[Stored data]
*-*-*

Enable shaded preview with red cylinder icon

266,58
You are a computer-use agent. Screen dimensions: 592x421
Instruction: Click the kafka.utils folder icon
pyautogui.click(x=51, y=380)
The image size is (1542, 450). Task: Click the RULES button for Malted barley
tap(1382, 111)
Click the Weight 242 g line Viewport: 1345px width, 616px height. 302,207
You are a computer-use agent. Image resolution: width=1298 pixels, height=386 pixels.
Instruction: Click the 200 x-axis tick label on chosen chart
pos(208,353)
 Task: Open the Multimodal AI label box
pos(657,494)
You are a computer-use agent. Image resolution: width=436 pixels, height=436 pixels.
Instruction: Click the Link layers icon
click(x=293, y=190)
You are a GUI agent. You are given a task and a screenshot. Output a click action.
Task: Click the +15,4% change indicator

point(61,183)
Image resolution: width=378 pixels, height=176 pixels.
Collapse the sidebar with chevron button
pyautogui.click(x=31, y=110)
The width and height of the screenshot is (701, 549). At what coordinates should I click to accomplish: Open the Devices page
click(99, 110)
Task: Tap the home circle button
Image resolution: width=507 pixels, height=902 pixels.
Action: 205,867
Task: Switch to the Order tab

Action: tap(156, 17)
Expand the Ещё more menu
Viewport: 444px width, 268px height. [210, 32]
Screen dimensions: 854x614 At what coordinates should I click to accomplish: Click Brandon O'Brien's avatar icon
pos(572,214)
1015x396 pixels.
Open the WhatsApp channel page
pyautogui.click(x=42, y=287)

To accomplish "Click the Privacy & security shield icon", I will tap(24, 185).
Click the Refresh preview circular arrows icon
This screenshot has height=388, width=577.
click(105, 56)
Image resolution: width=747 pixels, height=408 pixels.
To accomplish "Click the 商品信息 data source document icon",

*-*-*

### Exercise directions
Write out every entry again so that each line matches the original exactly.

### Result of the exercise
Enable shaded preview with red cylinder icon

266,58
You are a computer-use agent. Screen dimensions: 592x421
Instruction: Click the kafka.utils folder icon
pyautogui.click(x=51, y=380)
The image size is (1542, 450). Task: Click the RULES button for Malted barley
tap(1382, 111)
Click the Weight 242 g line Viewport: 1345px width, 616px height. 302,207
You are a computer-use agent. Image resolution: width=1298 pixels, height=386 pixels.
Instruction: Click the 200 x-axis tick label on chosen chart
pos(208,353)
 Task: Open the Multimodal AI label box
pos(657,494)
You are a computer-use agent. Image resolution: width=436 pixels, height=436 pixels.
Instruction: Click the Link layers icon
click(x=293, y=190)
You are a GUI agent. You are given a task and a screenshot. Output a click action.
Task: Click the +15,4% change indicator

point(61,183)
Image resolution: width=378 pixels, height=176 pixels.
Collapse the sidebar with chevron button
pyautogui.click(x=31, y=110)
The width and height of the screenshot is (701, 549). At what coordinates should I click to accomplish: Open the Devices page
click(99, 110)
Task: Tap the home circle button
Image resolution: width=507 pixels, height=902 pixels.
Action: 205,867
Task: Switch to the Order tab

Action: tap(156, 17)
Expand the Ещё more menu
Viewport: 444px width, 268px height. [210, 32]
Screen dimensions: 854x614 At what coordinates should I click to accomplish: Click Brandon O'Brien's avatar icon
pos(572,214)
1015x396 pixels.
Open the WhatsApp channel page
pyautogui.click(x=42, y=287)

To accomplish "Click the Privacy & security shield icon", I will tap(24, 185).
Click the Refresh preview circular arrows icon
This screenshot has height=388, width=577.
click(105, 56)
Image resolution: width=747 pixels, height=408 pixels.
To accomplish "Click the 商品信息 data source document icon",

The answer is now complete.